Prediction Accuracy of Soil Chemical Parameters by Field- and Laboratory-Obtained vis-NIR Spectra after External Parameter Orthogonalization
Author:
Metzger Konrad1ORCID, Liebisch Frank2ORCID, Herrera Juan M.3, Guillaume Thomas1ORCID, Bragazza Luca1ORCID
Affiliation:
1. Field-Crop Systems and Plant Nutrition, Agroscope, Route de Duillier 60, 1260 Nyon, Switzerland 2. Water Protection and Substance Flows, Agroscope, Reckenholzstrasse 191, 8046 Zurich, Switzerland 3. Cultivation Techniques and Varieties in Arable Farming, Agroscope, Route de Duillier 60, 1260 Nyon, Switzerland
Abstract
One challenge in predicting soil parameters using in situ visible and near infrared spectroscopy is the distortion of the spectra due to soil moisture. External parameter orthogonalization (EPO) is a mathematical method to remove unwanted variability from spectra.
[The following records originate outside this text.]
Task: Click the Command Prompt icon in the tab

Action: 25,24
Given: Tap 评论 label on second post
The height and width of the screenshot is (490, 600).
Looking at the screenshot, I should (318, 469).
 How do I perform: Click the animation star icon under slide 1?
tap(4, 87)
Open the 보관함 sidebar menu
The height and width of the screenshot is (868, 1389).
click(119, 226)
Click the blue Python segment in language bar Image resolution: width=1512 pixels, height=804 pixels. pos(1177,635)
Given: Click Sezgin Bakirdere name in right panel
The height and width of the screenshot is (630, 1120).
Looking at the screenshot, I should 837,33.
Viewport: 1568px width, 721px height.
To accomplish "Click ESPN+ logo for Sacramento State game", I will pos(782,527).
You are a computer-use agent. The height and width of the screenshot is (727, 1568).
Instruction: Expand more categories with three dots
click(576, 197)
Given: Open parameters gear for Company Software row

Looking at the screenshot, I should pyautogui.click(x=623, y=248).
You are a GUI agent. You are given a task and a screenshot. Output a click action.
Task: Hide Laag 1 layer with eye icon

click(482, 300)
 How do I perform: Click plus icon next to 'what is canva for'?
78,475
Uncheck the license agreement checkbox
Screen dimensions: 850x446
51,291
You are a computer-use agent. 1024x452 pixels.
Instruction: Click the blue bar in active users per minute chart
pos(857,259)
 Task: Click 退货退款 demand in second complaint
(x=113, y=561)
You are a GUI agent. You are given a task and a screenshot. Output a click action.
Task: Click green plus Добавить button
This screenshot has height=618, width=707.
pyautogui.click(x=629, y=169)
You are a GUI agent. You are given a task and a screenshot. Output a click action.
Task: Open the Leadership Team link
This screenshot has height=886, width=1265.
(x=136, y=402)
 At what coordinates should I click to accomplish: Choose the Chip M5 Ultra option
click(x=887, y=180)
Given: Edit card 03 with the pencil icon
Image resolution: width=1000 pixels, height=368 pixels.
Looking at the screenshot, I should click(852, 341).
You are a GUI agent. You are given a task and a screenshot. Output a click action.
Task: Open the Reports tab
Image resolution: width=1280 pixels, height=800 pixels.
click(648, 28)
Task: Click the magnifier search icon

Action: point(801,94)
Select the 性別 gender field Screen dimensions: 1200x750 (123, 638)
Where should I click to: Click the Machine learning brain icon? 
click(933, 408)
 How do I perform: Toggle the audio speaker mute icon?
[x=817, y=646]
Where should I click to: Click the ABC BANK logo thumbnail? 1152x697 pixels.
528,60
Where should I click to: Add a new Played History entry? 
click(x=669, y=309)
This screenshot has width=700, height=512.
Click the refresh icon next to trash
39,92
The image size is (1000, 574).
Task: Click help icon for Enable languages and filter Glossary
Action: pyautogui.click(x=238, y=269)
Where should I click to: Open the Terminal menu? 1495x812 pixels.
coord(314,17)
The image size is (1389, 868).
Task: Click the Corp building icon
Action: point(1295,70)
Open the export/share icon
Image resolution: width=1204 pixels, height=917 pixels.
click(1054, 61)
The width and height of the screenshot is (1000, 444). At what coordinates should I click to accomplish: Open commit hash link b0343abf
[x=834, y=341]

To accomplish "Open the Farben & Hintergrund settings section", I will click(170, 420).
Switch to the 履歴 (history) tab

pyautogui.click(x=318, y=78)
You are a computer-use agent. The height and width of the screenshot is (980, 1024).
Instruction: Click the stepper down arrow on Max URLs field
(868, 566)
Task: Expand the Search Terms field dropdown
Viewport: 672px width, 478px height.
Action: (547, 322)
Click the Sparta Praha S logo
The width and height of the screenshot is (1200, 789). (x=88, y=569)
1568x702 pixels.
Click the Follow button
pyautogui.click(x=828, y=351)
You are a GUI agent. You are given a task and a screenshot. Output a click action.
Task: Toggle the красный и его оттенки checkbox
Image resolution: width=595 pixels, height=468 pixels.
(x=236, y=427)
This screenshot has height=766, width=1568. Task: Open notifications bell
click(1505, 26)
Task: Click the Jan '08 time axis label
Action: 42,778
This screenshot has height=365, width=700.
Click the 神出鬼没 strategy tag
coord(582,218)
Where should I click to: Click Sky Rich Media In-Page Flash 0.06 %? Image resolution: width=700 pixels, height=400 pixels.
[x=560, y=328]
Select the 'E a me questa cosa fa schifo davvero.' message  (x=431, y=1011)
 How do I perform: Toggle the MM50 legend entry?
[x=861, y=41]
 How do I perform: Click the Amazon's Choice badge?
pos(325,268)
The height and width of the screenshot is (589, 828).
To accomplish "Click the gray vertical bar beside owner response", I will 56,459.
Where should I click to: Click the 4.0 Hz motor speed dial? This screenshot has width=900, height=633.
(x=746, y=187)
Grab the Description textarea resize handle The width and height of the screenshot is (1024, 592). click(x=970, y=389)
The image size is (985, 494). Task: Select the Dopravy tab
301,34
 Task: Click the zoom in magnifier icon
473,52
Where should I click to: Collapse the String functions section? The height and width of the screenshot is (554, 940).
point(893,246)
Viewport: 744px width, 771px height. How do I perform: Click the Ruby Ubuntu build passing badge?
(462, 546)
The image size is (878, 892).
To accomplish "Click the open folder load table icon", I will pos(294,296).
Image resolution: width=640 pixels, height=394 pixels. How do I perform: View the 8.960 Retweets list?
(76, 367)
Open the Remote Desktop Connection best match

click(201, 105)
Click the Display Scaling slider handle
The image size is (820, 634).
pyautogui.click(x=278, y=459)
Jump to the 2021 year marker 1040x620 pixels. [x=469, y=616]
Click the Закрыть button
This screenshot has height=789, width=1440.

We created two different EPO correction matrices based on the difference between spectra collected in situ and, respectively, spectra collected from the same soil samples after drying and sieving and after drying, sieving and finely grinding. Spectra from 134 soil samples recorded with two different spectrometers were split into calibration and validation sets and the two EPO corrections were applied. Clay, organic carbon and total nitrogen content were predicted by partial least squares regression for uncorrected and EPO-corrected spectra using models based on the same type of spectra (“within domain”) as well as using laboratory-based models to predict in situ collected spectra (“cross-domain”). Our results show that the within-domain prediction of clay is improved with EPO corrections only for the research grade spectrometer, with no improvement for the other parameters. For the cross-domain predictions, there was a positive effect from both EPO corrections on all parameters. Overall, we also found that in situ collected spectra provided an equally successful prediction as laboratory-based spectra.
Funder
Agroscope Research Programme “Indicate-Measuring and Optimising Farm Environmental Impacts” Horizon 2020 European Joint Program (EJP) SOIL project “ProbeField”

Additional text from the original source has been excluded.